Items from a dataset
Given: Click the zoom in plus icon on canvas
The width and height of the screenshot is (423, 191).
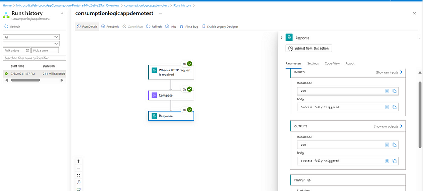Looking at the screenshot, I should [x=78, y=161].
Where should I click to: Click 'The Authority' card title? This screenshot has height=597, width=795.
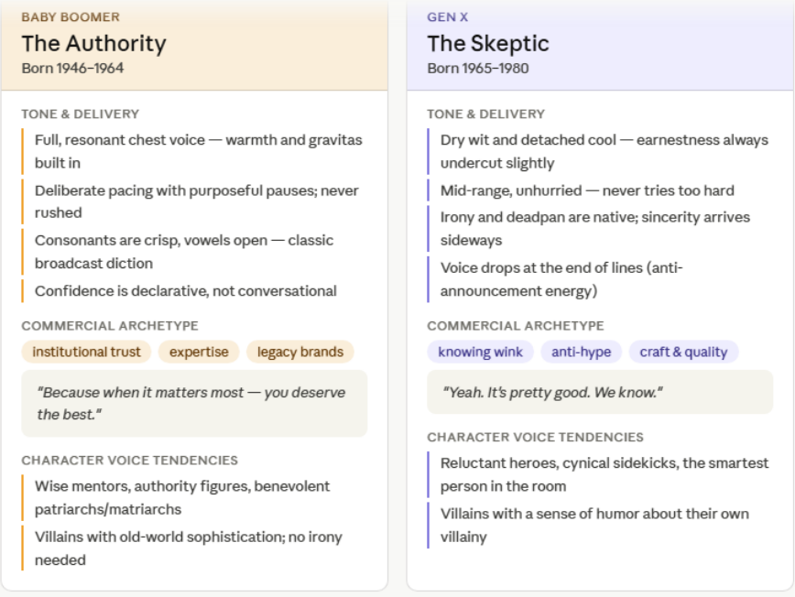tap(93, 43)
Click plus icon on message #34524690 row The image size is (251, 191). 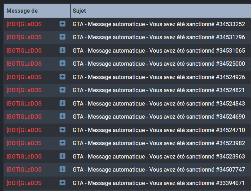[x=62, y=117]
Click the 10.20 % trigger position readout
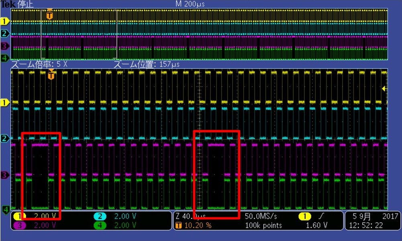The image size is (402, 241). [198, 225]
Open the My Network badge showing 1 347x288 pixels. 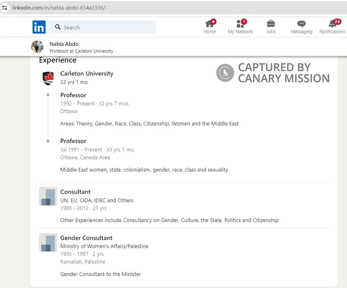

Aim:
Rewrite the items from the line containing "Click the 10.20 % trigger position readout" through the end, replacing "readout" with "display" and changing nothing else. Leave the pictures out of your answer.

Solution for this exercise:
Click the 10.20 % trigger position display
The image size is (402, 241). [198, 225]
Open the My Network badge showing 1 347x288 pixels. 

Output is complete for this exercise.